Las agujetas


Durante mucho tiempo se ha creído que la aparición de las “agujetas" debidas a la práctica de un ejercicio físico intenso, era el resultado de la cristalización en las fibras musculares del ácido láctico, generado por la actividad de la masa muscular que quema glucosa con rapidez para obtener energía. Esos cristalitos o agujas se clavarían en las fibras musculares produciendo una sensación de dolor. Esta explicación no tiene un soporte científico.
El dolor muscular conocido como “agujetas” es en realidad consecuencia de un daño producido en las fibras musculares como consecuencia del propio ejercicio físico. Se trata de micro-traumatismos o micro-roturas de las fibras musculares que realizan las contracciones. Y esto es debido a una tensión excesiva en las tracciones mecánicas del músculo al realizar un ejercicio intenso o continuado.
Asimismo, el dolor que aparece atiende, según los expertos, a dos razones: que la fibra muscular es débil y no es capaz de sostener el nivel de ejercicio, o bien porque se realiza un trabajo muscular cuando se está desentrenado y la fibra no es capaz de soportarlo.
Las agujetas, aunque muy molestas y dolorosas,son también beneficiosas para nuestro cuerpo puesto que se convierten en un estímulo para nuestro organismo ya que provocan la creación de nuevas fibras en el músculo que se ejercita.

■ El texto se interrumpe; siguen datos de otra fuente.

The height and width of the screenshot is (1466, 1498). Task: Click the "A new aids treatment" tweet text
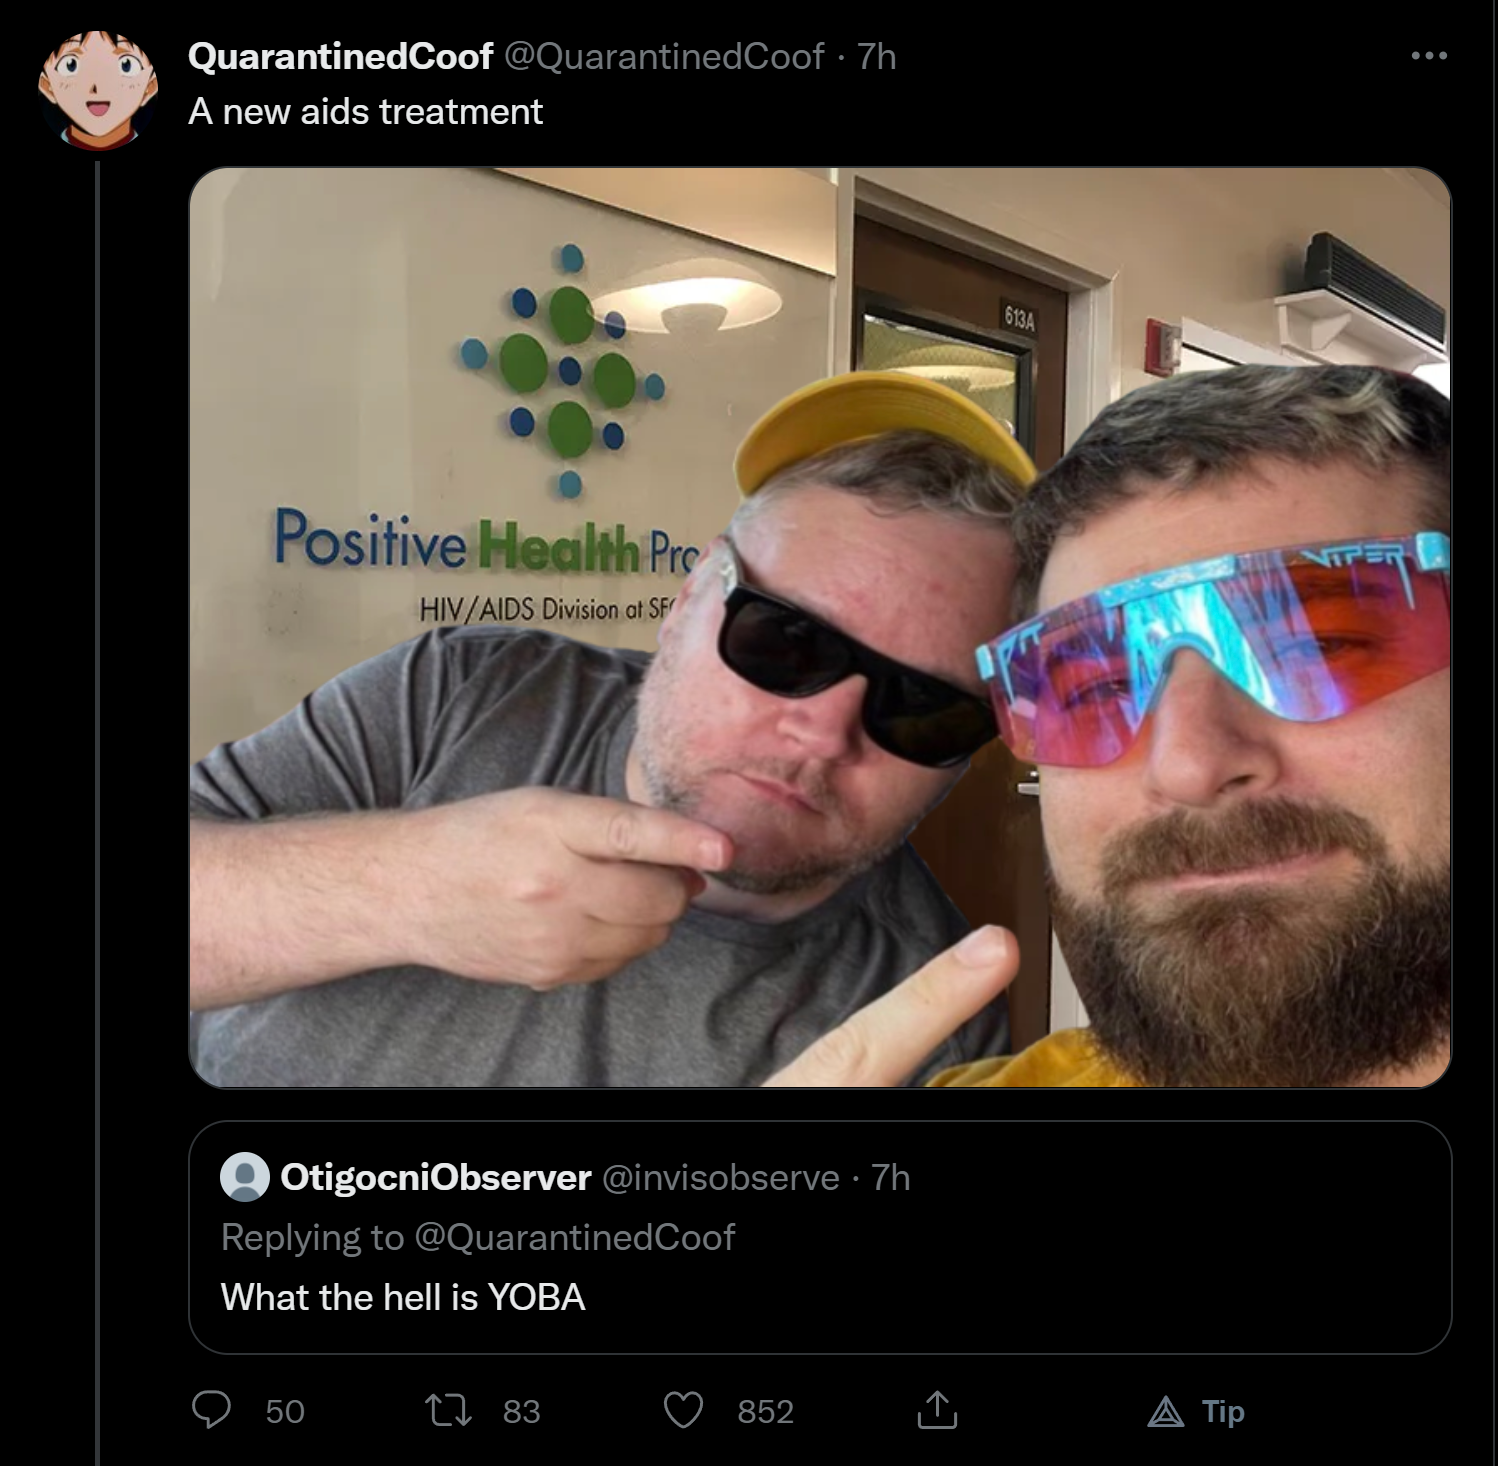click(365, 111)
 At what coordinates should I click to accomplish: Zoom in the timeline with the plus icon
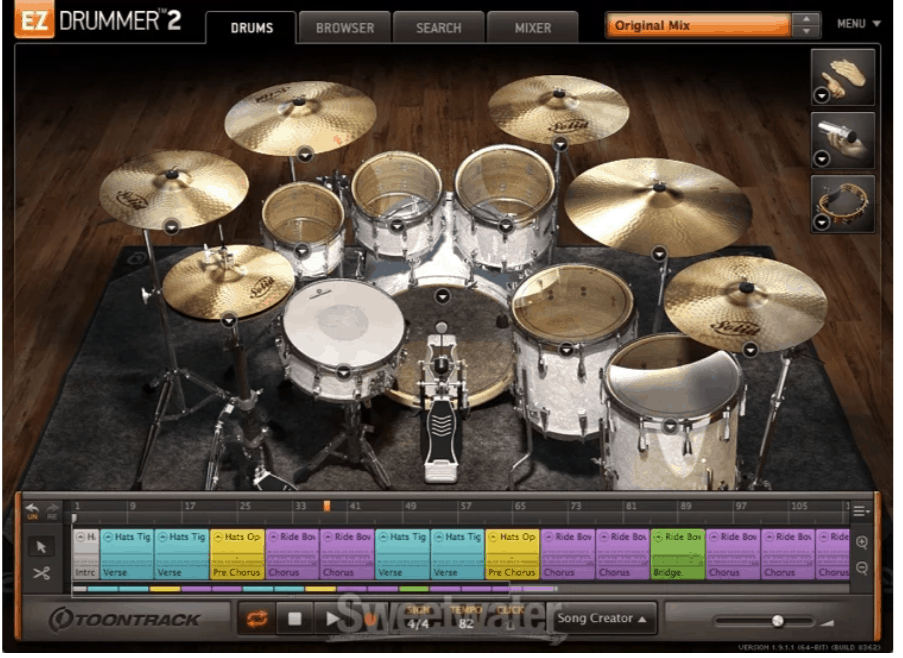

El dar un vaso de agua con azúcar no sirve para nada, antes se hacía esto porque se pensaba que el agua con azúcar disolvía los cristales que teóricamente pinchaban y producían el dolor. Parece ser que lo más efectivo es el tratamiento con antiinflamatorios no esteroideos (Aines), cremas antiinflamatorias y crioterapia. También el realizar el mismo tipo de ejercicio aumenta el riego sanguíneo en la zona afectada, reduciendo los metabolitos y paliando en cierto grado el dolor.